Task item
Search the material below for the word "computer". Copy every line where it is found.

Data under study
------------------------------------------------------------
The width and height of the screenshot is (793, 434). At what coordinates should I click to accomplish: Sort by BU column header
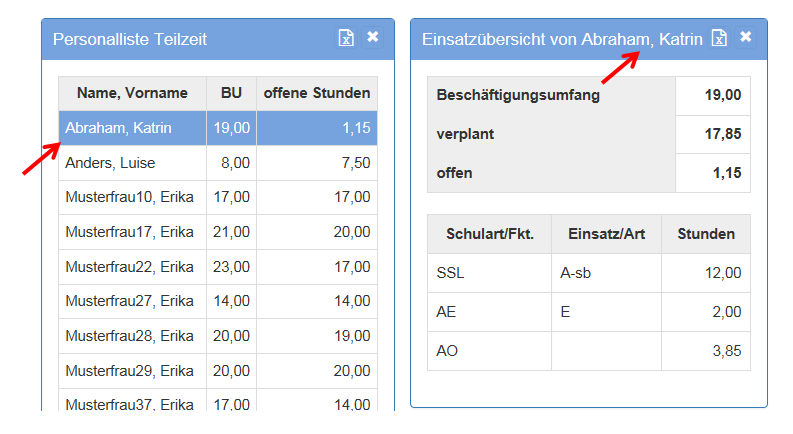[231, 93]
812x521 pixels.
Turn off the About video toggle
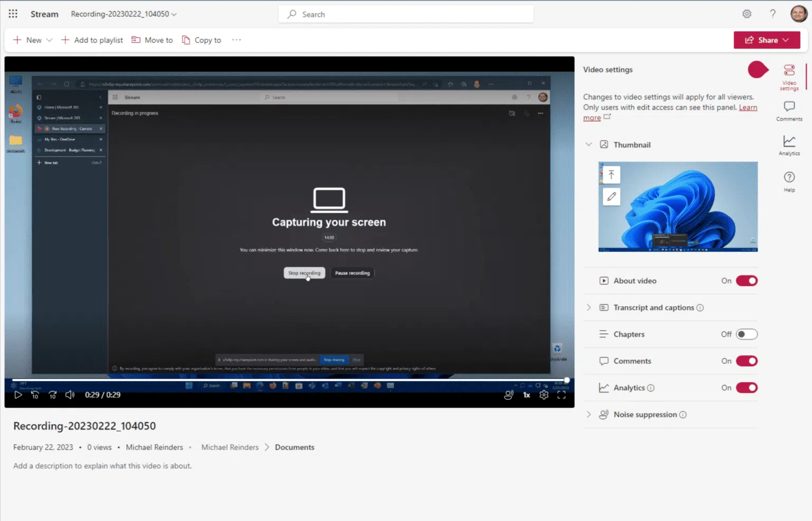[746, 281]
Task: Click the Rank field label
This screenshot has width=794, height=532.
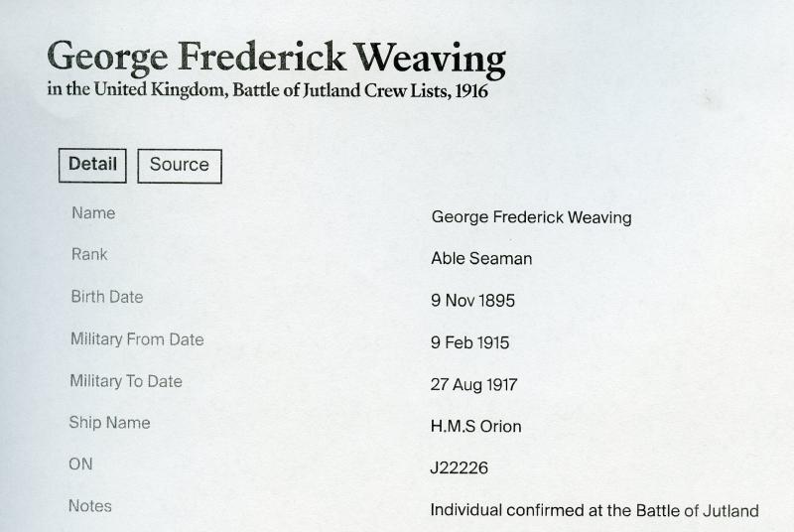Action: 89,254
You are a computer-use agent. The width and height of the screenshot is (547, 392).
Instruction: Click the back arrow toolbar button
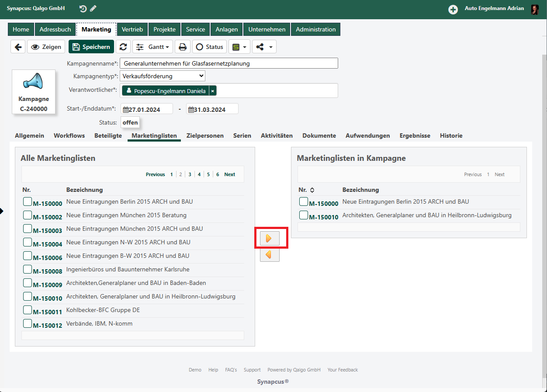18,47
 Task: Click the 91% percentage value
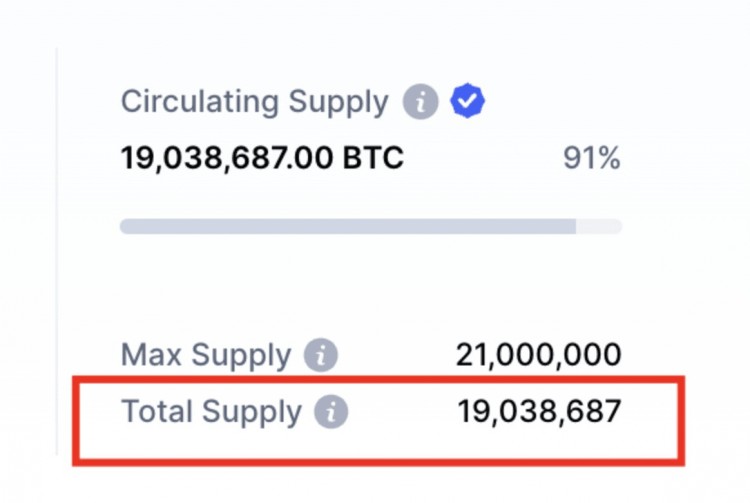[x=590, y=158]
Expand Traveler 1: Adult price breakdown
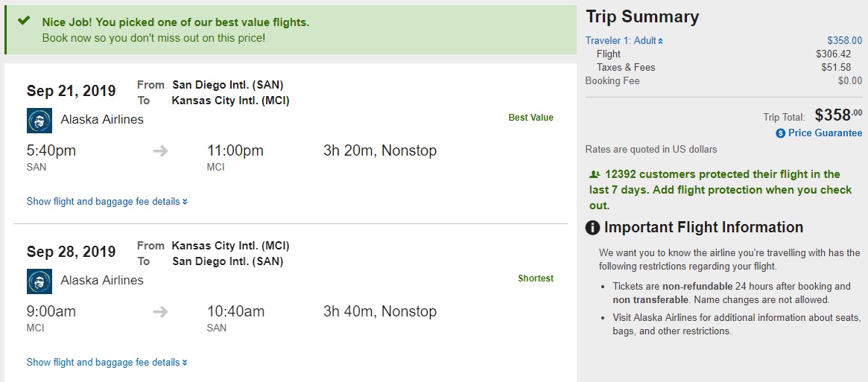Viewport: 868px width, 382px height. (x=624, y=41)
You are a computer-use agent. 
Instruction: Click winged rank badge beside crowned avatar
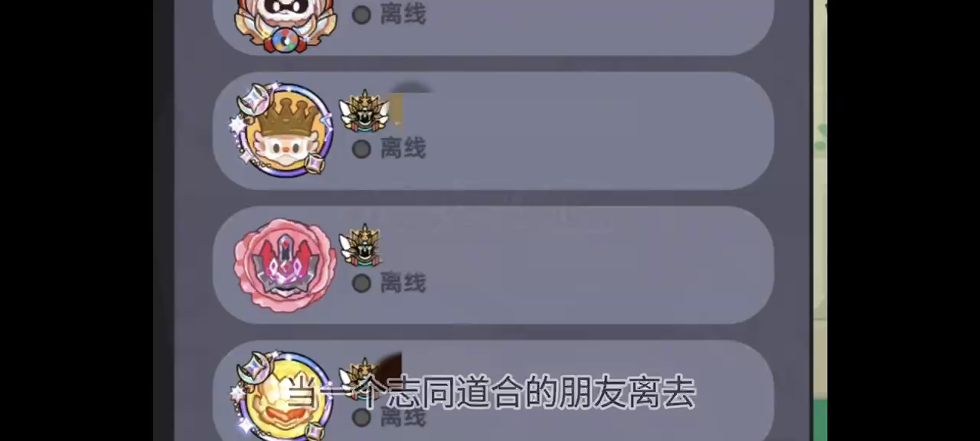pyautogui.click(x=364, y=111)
------------------------------------------------------------
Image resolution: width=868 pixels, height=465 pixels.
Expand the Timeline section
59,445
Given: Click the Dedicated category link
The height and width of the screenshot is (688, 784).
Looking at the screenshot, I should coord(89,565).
------------------------------------------------------------
Solution to this exercise
You are a computer-use agent. The width and height of the screenshot is (547, 392).
You are a computer-use agent. 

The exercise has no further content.